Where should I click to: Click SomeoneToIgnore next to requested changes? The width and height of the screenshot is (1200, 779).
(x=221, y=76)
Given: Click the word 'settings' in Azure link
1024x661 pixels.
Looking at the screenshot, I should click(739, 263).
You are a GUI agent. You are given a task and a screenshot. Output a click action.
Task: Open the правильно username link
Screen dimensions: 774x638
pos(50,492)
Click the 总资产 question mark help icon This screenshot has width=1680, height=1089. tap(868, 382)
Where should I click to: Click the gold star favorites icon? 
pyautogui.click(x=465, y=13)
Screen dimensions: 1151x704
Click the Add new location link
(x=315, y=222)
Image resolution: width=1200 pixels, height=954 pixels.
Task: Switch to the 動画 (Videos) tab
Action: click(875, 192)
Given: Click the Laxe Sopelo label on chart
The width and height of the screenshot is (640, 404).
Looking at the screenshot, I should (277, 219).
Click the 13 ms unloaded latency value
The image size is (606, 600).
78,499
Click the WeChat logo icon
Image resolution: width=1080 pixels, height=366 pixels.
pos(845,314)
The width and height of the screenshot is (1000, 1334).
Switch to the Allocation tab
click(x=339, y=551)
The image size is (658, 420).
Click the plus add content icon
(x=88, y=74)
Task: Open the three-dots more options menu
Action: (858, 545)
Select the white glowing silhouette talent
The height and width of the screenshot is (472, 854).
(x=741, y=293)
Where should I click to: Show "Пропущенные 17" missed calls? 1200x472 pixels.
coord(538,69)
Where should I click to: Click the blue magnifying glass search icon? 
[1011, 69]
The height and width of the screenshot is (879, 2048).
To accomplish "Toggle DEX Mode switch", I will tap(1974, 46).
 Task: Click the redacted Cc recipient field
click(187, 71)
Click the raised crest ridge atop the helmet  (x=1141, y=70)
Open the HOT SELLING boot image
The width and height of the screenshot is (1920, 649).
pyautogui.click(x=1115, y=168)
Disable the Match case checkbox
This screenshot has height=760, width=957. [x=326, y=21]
****************
» **WHAT YOU SHOULD DO**: Print each line above exactly as it stands.

» **EXERCISE SOLUTION**:
Where should I click to: Click SomeoneToIgnore next to requested changes? The width and height of the screenshot is (1200, 779).
(x=221, y=76)
Given: Click the word 'settings' in Azure link
1024x661 pixels.
Looking at the screenshot, I should click(739, 263).
You are a GUI agent. You are given a task and a screenshot. Output a click action.
Task: Open the правильно username link
Screen dimensions: 774x638
pos(50,492)
Click the 总资产 question mark help icon This screenshot has width=1680, height=1089. tap(868, 382)
Where should I click to: Click the gold star favorites icon? 
pyautogui.click(x=465, y=13)
Screen dimensions: 1151x704
Click the Add new location link
(x=315, y=222)
Image resolution: width=1200 pixels, height=954 pixels.
Task: Switch to the 動画 (Videos) tab
Action: click(875, 192)
Given: Click the Laxe Sopelo label on chart
The width and height of the screenshot is (640, 404).
Looking at the screenshot, I should (277, 219).
Click the 13 ms unloaded latency value
The image size is (606, 600).
78,499
Click the WeChat logo icon
Image resolution: width=1080 pixels, height=366 pixels.
pos(845,314)
The width and height of the screenshot is (1000, 1334).
Switch to the Allocation tab
click(x=339, y=551)
The image size is (658, 420).
Click the plus add content icon
(x=88, y=74)
Task: Open the three-dots more options menu
Action: (858, 545)
Select the white glowing silhouette talent
The height and width of the screenshot is (472, 854).
(x=741, y=293)
Where should I click to: Show "Пропущенные 17" missed calls? 1200x472 pixels.
coord(538,69)
Where should I click to: Click the blue magnifying glass search icon? 
[1011, 69]
The height and width of the screenshot is (879, 2048).
To accomplish "Toggle DEX Mode switch", I will tap(1974, 46).
 Task: Click the redacted Cc recipient field
click(187, 71)
Click the raised crest ridge atop the helmet  (x=1141, y=70)
Open the HOT SELLING boot image
The width and height of the screenshot is (1920, 649).
pyautogui.click(x=1115, y=168)
Disable the Match case checkbox
This screenshot has height=760, width=957. [x=326, y=21]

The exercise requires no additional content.